Литмир - Электронная Библиотека

— Да, это мы. Мы ничего больше не умеем, только все рушить. Мы же воры, убийцы и сатанисты, короче — маргиналы.

Зная любовь Марата ко всякого рода сопротивлениям, я и на этот раз не удивилась, когда он стал горячо стал поддерживать старую оппозицию. Видя, что группка начала сворачивать плакаты — знак, что протест в этом месте закончен, — Марат спешно подошел к предводительнице и попросил обменяться контактами: мало ли, вдруг захочется попротестовать с размахом. Та живо откликнулась на просьбу, даже попросила донести ее речь до всех, кому только сможем. Все дружно пообещали, правда, скорее из уважения, чем из личного желания.
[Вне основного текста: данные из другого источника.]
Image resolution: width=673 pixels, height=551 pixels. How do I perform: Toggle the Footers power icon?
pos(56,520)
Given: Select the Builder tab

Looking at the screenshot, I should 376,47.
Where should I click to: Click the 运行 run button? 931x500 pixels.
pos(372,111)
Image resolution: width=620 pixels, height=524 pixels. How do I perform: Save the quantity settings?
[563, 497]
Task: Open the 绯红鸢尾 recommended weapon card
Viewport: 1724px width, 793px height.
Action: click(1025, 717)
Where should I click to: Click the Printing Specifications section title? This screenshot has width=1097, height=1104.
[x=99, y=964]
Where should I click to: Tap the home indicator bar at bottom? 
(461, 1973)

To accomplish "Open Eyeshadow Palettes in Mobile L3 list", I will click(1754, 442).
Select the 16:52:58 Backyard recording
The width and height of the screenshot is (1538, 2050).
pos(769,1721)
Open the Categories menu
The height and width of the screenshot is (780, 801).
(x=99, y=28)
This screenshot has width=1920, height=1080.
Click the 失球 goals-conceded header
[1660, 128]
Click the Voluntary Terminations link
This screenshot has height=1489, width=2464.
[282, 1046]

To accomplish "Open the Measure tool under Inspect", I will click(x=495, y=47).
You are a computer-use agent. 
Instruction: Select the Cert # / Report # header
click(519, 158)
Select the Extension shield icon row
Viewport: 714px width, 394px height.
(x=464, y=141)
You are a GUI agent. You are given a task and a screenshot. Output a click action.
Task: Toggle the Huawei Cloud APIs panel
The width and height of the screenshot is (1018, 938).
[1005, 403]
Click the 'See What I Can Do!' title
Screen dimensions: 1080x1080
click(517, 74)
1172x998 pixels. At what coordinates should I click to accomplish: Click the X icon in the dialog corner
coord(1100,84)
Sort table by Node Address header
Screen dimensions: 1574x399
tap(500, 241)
Женщина, чувствуя, что ее работа выполнена, ушла к дожидавшимся ее товарищам, которые уже не раз поторапливали ее, говоря, что у них сегодня еще много дел.

Взяв все свои сумки, они медленно уходили в закат, к другим площадям и дворам, где их ждали другие слушатели, может, даже куда более восприимчивые к вдохновенным речам и более неравнодушные к судьбам миллионов людей, чем мы.

Кинорежиссер

Наступления лета Марат ждал с нетерпением. Еще зимой у него появилась мечта — снять небольшой фильм о жизни в Крылатском. Последние месяцы весны он только и говорил о том, как начнет снимать. Эти планы отвлекали Марата от мрачного настоящего, весь май и июнь он как будто существовал только благодаря им, и я, поддавшись приподнятому настроению Марата, тоже воспрянула духом.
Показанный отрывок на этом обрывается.